■ Task goal
Exactly the lines from the beginning of the records below through the line with "You are a computer-use" must be given again, without pictures.

[Stored data entries]
<<<<
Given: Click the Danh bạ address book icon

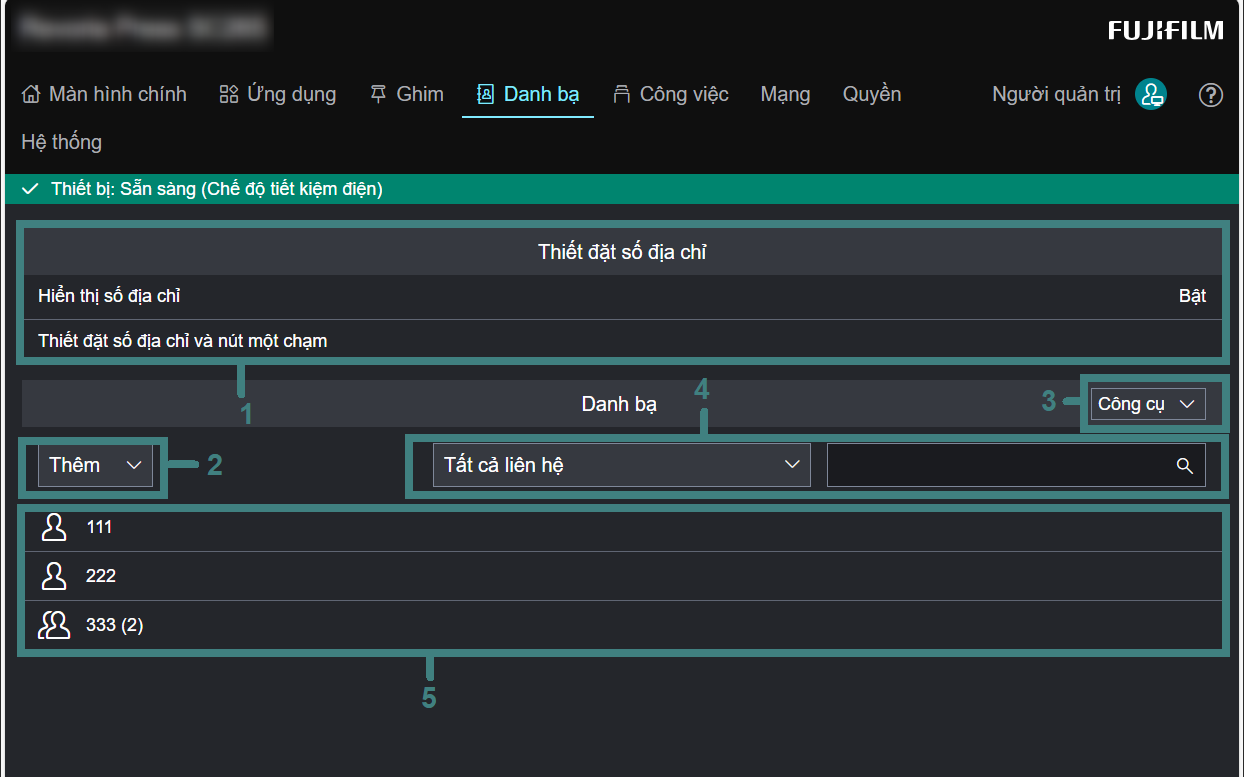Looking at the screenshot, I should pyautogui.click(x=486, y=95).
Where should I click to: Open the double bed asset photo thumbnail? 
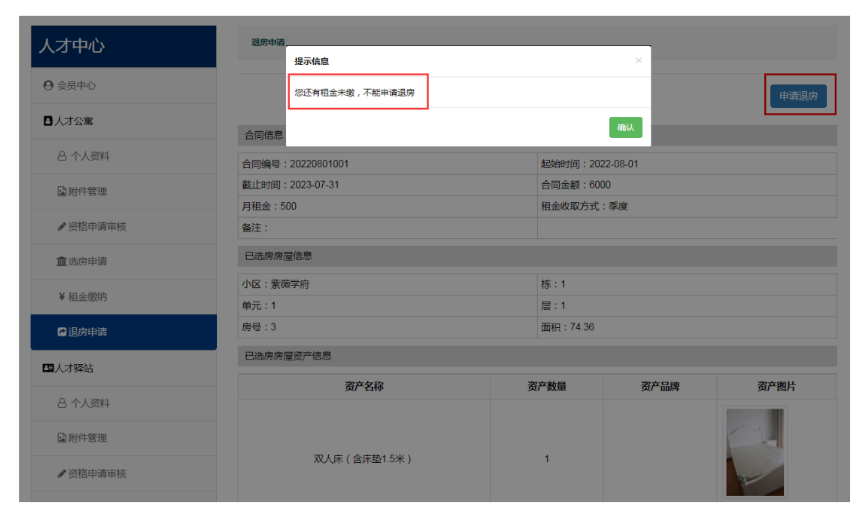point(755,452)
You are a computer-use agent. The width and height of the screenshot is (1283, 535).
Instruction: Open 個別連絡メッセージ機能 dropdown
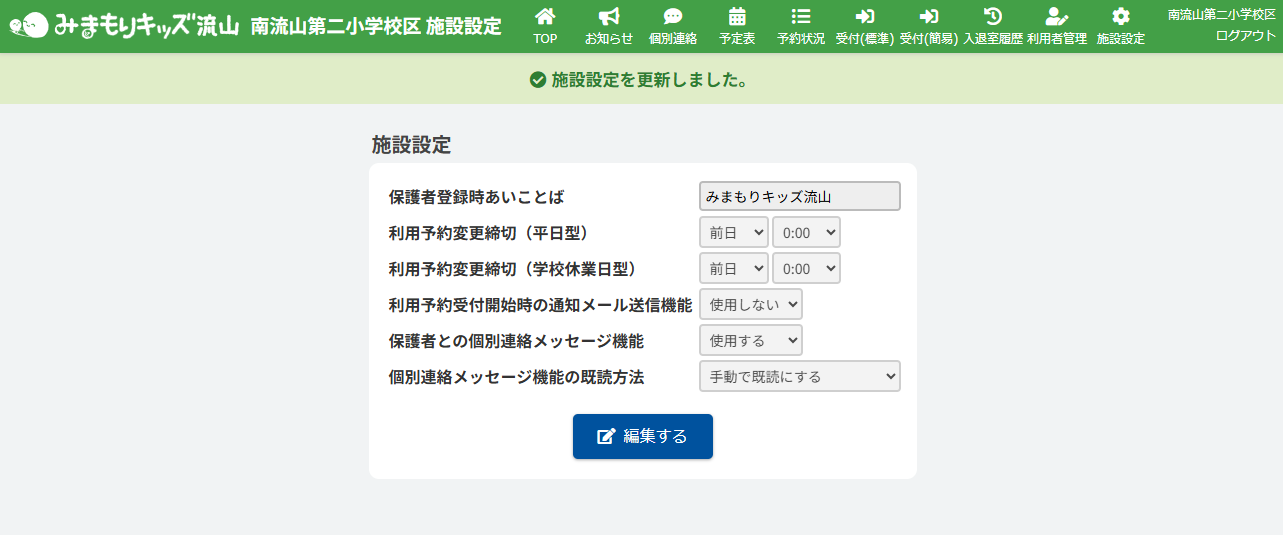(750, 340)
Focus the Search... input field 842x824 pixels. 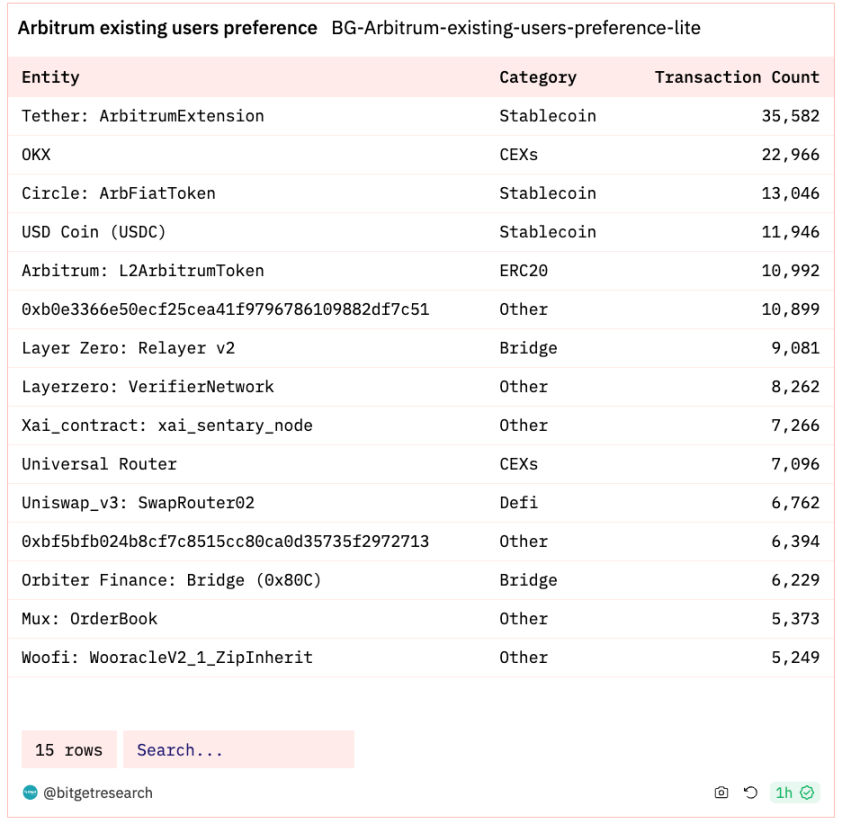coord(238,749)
>>>>
■ Response
Given: Click the Danh bạ address book icon

Looking at the screenshot, I should pyautogui.click(x=486, y=95).
Where should I click to: Open the double bed asset photo thumbnail? 
point(755,452)
You are a computer-use agent. The width and height of the screenshot is (1283, 535).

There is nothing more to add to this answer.